In the passage on opioid use after joint replacement, what proportion of opioid-naive patients in the Canadian study were prescribed opioids at discharge from inpatient rehabilitation?

- **PASSAGE SHOWN**
════

While other research has identified risk factors for longer-term opioid use, they have often included small cohorts, retrospective collected information or administrative data to identify use. Our data are in line with a previous retrospective study conducted in the US [19], and more recently, in line with data obtained from a randomised trial demonstrating that the risk of purchasing opioids after discharge from hospital was almost double for people randomised to 10-days of inpatient rehabilitation compared to those discharged directly home (relative risk 1.8 95% 1.2 to 2.8) [30]. While pain management following TKA and THA is complex, our study does not provide any insights regarding why discharge to inpatient rehabilitation is strongly predictive of ongoing opioid use. We may hypothesise that it is either prolonged exposure to opioids whilst in the inpatient facility that increases a person’s reliance on them after discharge, or ongoing opioid prescriptions may be provided at discharge from the facility.

Utilisation of inpatient rehabilitation post-arthroplasty is common practice in many countries, making the independent link found for persistent opioid use of clinical concern. Further, a recent large US retrospective cohort study found that disadvantaged people are more likely to be discharged to an inpatient rehabilitation facility [31]—another concerning reality in light of the fact that abuse of prescription opioids are associated with younger age, poverty, and unemployment [32]. Another Canadian study found that, among patients who were admitted to inpatient rehabilitation for various musculoskeletal conditions—largely for factures, trauma, and arthroplasty—and who were opioid naïve, and had no history of chronic pain prior, the majority (63%) were prescribed opioids at discharge [14]. In general, between 21 and 43% of individuals that take prescriptions opioids for chronic musculoskeletal pain may misuse them or develop substance abuse disorders while our small single-centre RCT highlights that it may be possible to provide similar pain relief using a milder-opioid alternative after other types of musculoskeletal surgery [33,34,35,36]. This study highlights that inpatient rehabilitation providers need to be aware of their role in contributing to potentially inappropriate use of opioids. Understanding drivers of persistent use post-surgery can help inform targeted strategies such as routinely incorporating weaning strategies or reducing or ceasing strong opioid prescription at the time of discharge, intended to reduce inappropriate opioid use amongst surgical patients at a time when joint pain should be resolving.

════

(Collected data entries)
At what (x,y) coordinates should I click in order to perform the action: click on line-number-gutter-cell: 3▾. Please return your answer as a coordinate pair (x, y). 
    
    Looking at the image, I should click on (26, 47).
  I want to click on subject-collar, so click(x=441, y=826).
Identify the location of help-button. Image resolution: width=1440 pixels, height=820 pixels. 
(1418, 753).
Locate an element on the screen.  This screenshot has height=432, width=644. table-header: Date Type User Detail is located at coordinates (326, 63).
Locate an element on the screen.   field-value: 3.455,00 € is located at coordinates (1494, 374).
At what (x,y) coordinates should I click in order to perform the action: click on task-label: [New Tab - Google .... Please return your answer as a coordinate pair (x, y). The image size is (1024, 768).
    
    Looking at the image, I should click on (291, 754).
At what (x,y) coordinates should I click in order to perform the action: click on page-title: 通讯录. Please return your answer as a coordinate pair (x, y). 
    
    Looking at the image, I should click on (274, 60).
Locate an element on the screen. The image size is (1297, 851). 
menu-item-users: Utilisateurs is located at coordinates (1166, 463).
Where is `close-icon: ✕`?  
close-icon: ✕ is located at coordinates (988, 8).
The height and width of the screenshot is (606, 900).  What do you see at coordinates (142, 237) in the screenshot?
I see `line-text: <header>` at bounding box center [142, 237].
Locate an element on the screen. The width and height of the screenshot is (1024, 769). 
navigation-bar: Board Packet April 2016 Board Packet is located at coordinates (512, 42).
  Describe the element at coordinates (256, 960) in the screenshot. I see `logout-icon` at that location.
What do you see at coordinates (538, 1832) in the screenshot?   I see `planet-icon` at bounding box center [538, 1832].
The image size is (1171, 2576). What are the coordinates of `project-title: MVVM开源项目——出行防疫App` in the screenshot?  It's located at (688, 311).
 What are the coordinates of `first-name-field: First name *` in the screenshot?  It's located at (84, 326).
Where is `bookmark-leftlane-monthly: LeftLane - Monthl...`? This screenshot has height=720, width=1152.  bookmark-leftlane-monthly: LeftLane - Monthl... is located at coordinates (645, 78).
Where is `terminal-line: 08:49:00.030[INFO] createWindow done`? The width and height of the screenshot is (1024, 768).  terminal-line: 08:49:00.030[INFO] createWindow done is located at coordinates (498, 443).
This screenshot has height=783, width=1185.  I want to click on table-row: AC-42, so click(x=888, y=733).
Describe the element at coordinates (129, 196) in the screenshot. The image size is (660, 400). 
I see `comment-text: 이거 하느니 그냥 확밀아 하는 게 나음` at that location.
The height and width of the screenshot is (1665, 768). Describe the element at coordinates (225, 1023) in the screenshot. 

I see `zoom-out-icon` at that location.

════

- **EXERCISE RESPONSE**
The majority, 63%, were prescribed opioids at discharge.